WHAT TO PRODUCE:
Return exactly those lines of the material below that fall between the line holding "The height and width of the screenshot is (502, 734)." and the line holding "Click the 2025年07月17日 6:17 timestamp", inclusive.

DATA RECORDS:

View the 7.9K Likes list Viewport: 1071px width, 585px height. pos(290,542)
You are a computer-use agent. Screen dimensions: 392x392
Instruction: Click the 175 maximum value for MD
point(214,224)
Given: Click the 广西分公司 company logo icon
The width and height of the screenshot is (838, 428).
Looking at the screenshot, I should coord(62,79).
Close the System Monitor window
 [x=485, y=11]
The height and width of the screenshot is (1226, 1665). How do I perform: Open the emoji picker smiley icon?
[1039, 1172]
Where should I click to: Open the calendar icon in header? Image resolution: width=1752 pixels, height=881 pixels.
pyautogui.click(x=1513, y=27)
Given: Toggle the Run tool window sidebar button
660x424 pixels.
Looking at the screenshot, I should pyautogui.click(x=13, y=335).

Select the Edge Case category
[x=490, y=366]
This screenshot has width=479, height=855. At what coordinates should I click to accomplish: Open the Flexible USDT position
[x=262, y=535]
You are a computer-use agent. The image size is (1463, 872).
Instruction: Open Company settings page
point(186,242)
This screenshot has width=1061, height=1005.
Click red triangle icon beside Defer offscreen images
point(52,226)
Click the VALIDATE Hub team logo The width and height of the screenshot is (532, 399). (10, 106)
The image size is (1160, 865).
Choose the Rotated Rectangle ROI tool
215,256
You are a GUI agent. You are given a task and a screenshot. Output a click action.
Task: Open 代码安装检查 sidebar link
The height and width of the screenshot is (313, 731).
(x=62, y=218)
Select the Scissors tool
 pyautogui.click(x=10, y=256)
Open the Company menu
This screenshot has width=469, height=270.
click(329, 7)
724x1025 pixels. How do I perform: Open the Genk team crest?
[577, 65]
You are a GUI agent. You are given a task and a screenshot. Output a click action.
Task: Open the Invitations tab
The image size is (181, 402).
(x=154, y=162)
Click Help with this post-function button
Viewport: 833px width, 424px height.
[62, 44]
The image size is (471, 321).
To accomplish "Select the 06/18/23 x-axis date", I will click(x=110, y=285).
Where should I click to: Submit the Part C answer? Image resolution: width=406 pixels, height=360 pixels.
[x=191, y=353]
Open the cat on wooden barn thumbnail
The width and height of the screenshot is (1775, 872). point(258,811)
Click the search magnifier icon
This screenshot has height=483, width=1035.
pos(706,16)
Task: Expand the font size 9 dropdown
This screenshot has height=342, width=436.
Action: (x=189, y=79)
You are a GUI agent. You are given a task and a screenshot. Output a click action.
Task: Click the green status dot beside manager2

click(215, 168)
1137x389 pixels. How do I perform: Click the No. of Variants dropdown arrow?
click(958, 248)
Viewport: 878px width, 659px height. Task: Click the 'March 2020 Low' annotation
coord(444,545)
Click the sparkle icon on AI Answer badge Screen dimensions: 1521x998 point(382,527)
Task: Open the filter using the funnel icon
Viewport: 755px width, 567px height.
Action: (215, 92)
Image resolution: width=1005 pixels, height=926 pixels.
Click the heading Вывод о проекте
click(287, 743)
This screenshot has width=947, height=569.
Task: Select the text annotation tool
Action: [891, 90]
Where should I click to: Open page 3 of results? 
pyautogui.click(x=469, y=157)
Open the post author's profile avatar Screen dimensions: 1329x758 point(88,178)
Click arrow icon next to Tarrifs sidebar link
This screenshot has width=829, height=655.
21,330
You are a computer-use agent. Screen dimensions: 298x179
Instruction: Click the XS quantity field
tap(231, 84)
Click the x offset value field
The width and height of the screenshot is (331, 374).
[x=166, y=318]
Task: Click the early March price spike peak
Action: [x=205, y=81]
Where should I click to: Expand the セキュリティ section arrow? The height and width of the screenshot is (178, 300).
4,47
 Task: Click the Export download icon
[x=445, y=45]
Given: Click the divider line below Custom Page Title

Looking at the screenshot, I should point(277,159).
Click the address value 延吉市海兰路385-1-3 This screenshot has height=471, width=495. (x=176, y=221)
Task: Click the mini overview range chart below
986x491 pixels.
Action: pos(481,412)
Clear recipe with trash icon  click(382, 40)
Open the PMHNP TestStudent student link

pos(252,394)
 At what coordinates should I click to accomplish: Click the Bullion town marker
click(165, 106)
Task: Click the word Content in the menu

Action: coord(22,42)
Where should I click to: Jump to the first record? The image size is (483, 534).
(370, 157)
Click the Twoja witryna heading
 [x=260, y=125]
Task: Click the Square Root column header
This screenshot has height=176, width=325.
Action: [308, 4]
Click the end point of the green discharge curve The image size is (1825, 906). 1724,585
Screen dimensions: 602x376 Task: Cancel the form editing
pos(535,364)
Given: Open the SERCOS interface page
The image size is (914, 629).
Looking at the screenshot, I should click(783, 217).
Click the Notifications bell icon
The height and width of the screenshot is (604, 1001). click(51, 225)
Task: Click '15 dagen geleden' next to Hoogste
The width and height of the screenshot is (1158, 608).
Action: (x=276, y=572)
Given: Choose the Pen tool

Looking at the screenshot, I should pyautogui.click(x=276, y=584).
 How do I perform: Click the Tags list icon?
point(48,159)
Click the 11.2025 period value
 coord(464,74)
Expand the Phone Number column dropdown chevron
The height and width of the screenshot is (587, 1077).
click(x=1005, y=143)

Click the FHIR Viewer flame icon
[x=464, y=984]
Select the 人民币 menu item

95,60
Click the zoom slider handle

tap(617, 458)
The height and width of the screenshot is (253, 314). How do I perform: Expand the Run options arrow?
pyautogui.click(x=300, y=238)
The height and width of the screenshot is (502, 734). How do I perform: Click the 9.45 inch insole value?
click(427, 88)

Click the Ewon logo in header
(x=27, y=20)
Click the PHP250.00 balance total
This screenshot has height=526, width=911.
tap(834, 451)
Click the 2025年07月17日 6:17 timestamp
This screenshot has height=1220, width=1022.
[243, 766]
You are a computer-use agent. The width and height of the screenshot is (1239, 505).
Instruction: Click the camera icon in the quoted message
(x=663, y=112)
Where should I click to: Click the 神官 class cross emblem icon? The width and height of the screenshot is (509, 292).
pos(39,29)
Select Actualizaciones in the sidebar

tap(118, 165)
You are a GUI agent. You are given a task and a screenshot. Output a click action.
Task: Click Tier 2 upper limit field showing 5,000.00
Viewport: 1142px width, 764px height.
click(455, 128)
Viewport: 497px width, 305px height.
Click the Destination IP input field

OUTPUT OF THE EXERCISE:
The height and width of the screenshot is (502, 734). How do I perform: Click the 9.45 inch insole value?
click(427, 88)

Click the Ewon logo in header
(x=27, y=20)
Click the PHP250.00 balance total
This screenshot has height=526, width=911.
tap(834, 451)
Click the 2025年07月17日 6:17 timestamp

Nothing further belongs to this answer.